For every record beneath this instruction, give an exact repetition, omitting images.

[Data entries]
┏━━
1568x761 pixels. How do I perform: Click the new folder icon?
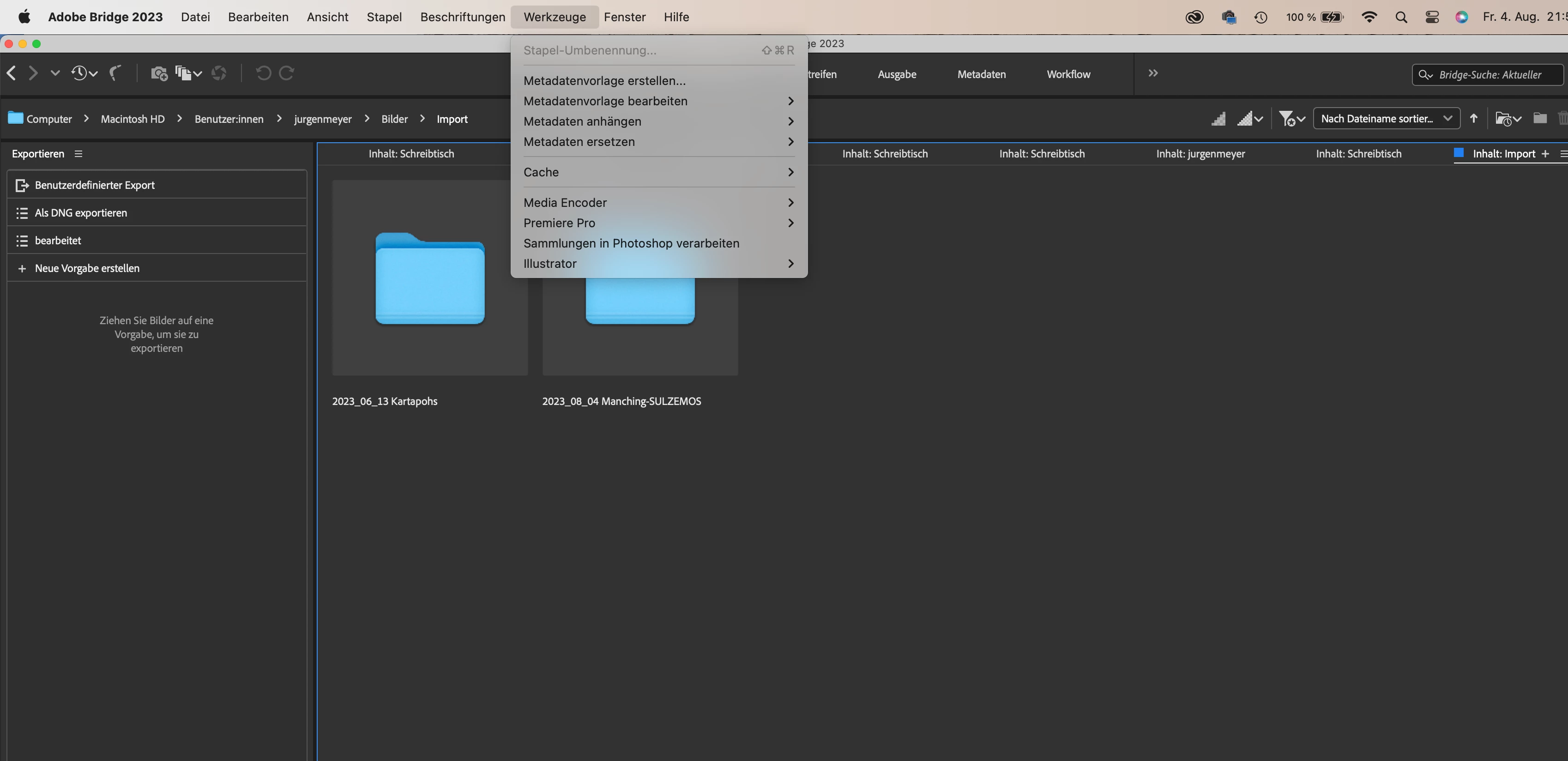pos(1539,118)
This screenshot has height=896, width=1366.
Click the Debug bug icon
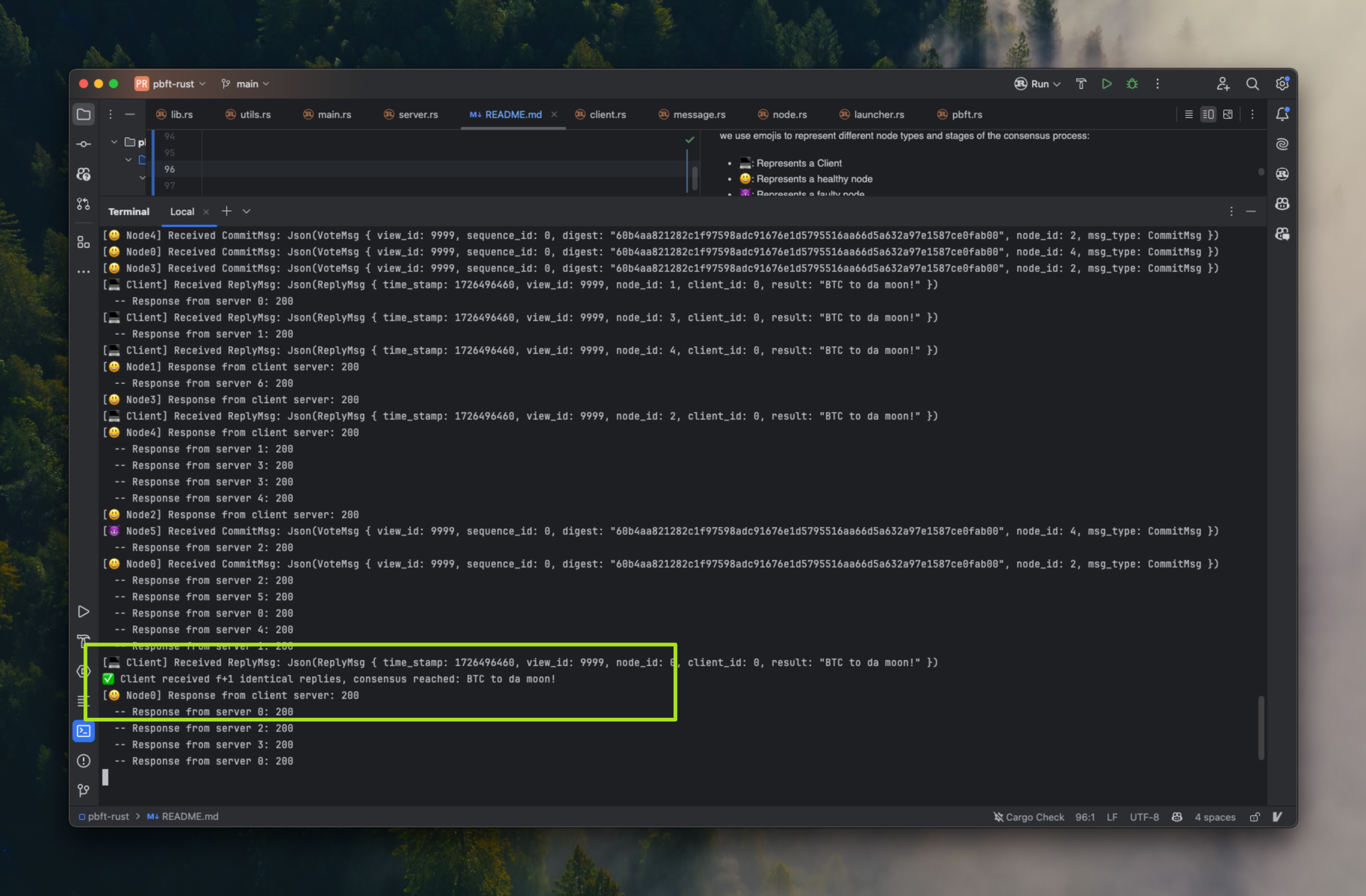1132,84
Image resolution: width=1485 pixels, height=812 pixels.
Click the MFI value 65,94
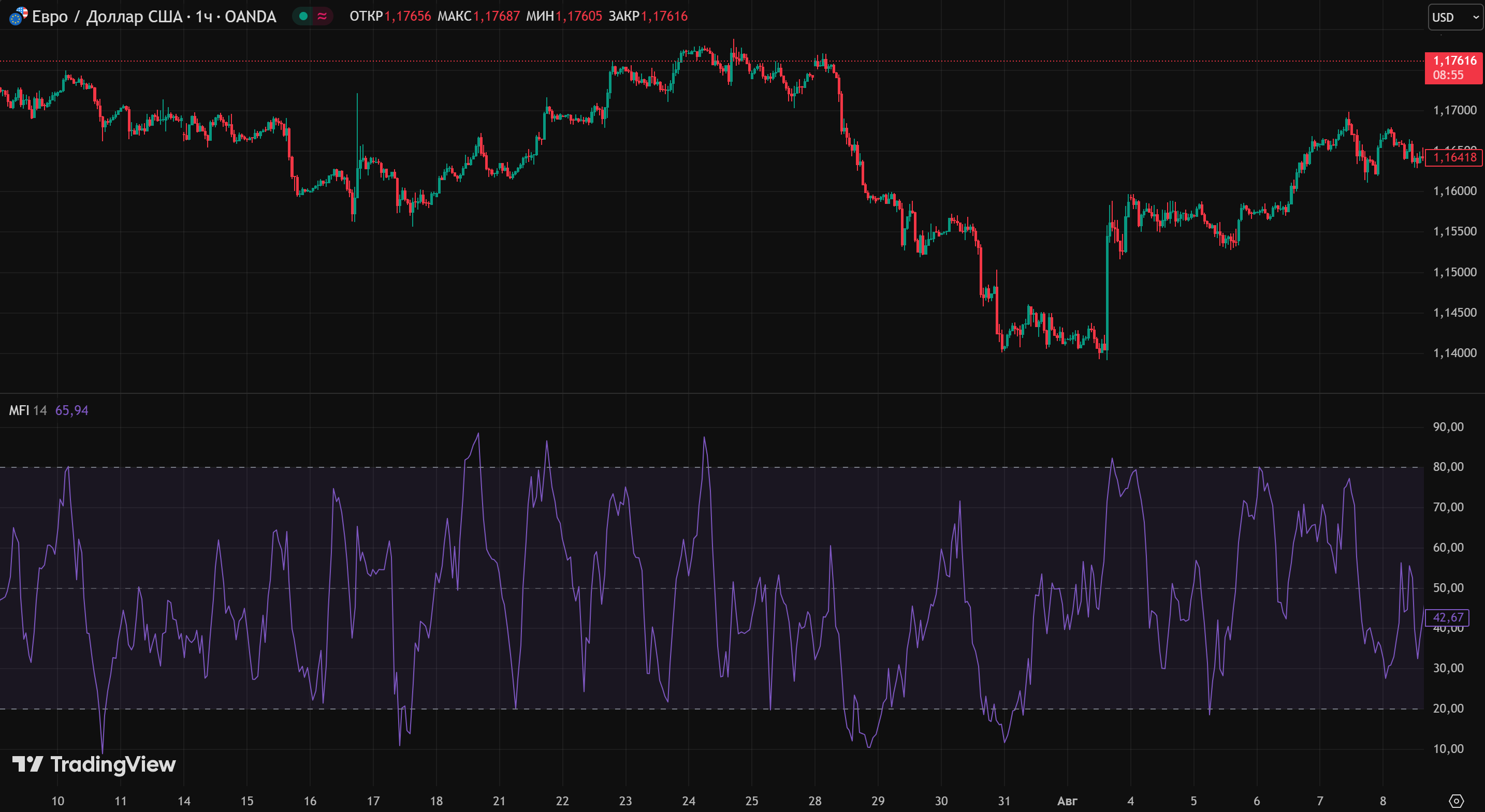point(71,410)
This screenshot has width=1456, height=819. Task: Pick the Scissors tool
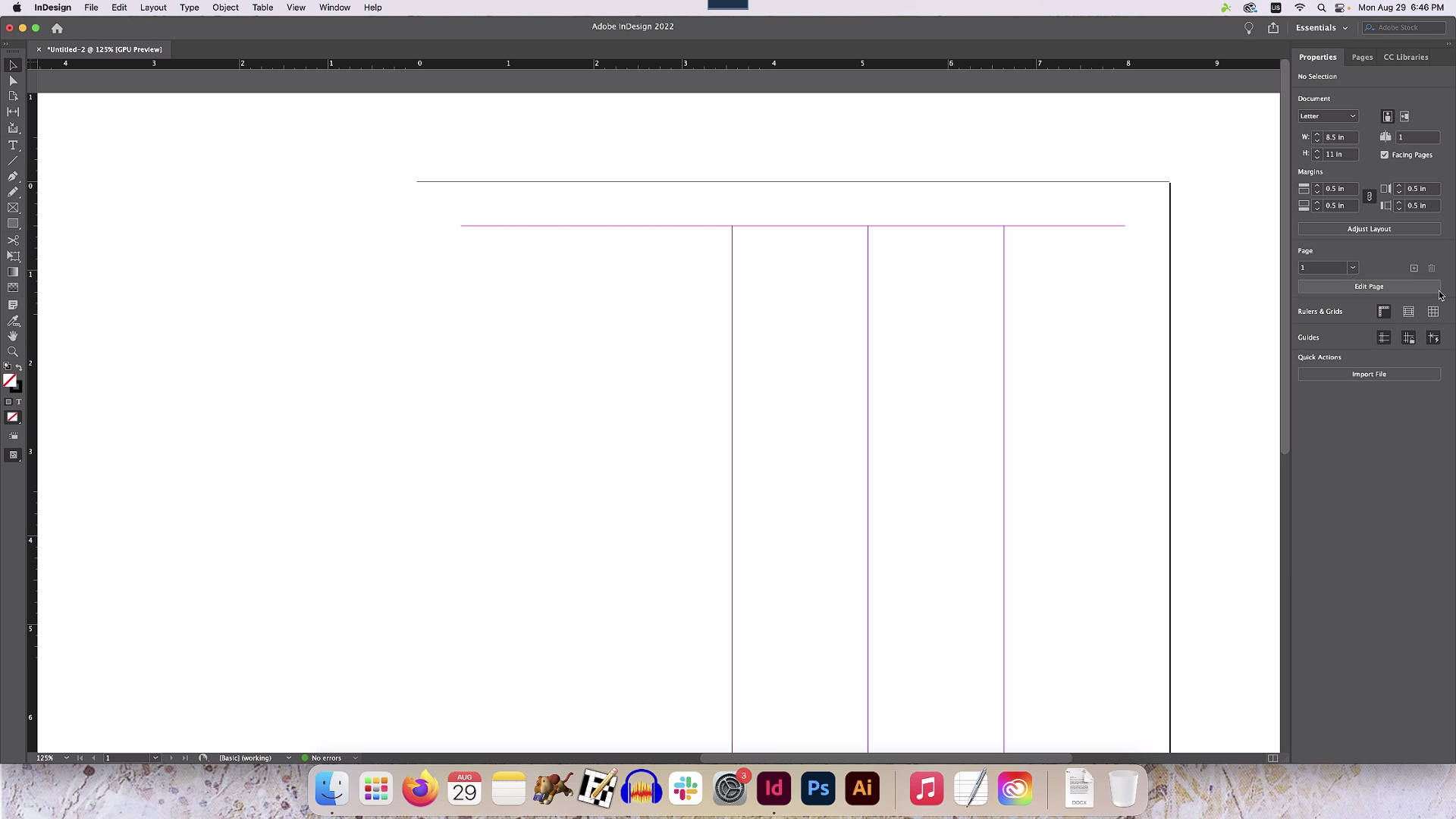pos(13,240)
┗━━
Response to the task ->
1568x761 pixels. How do I perform: Click the new folder icon?
pos(1539,118)
This screenshot has height=896, width=1366.
Click the Debug bug icon
1132,84
Image resolution: width=1485 pixels, height=812 pixels.
Click the MFI value 65,94
point(71,410)
This screenshot has width=1456, height=819. Task: Pick the Scissors tool
pos(13,240)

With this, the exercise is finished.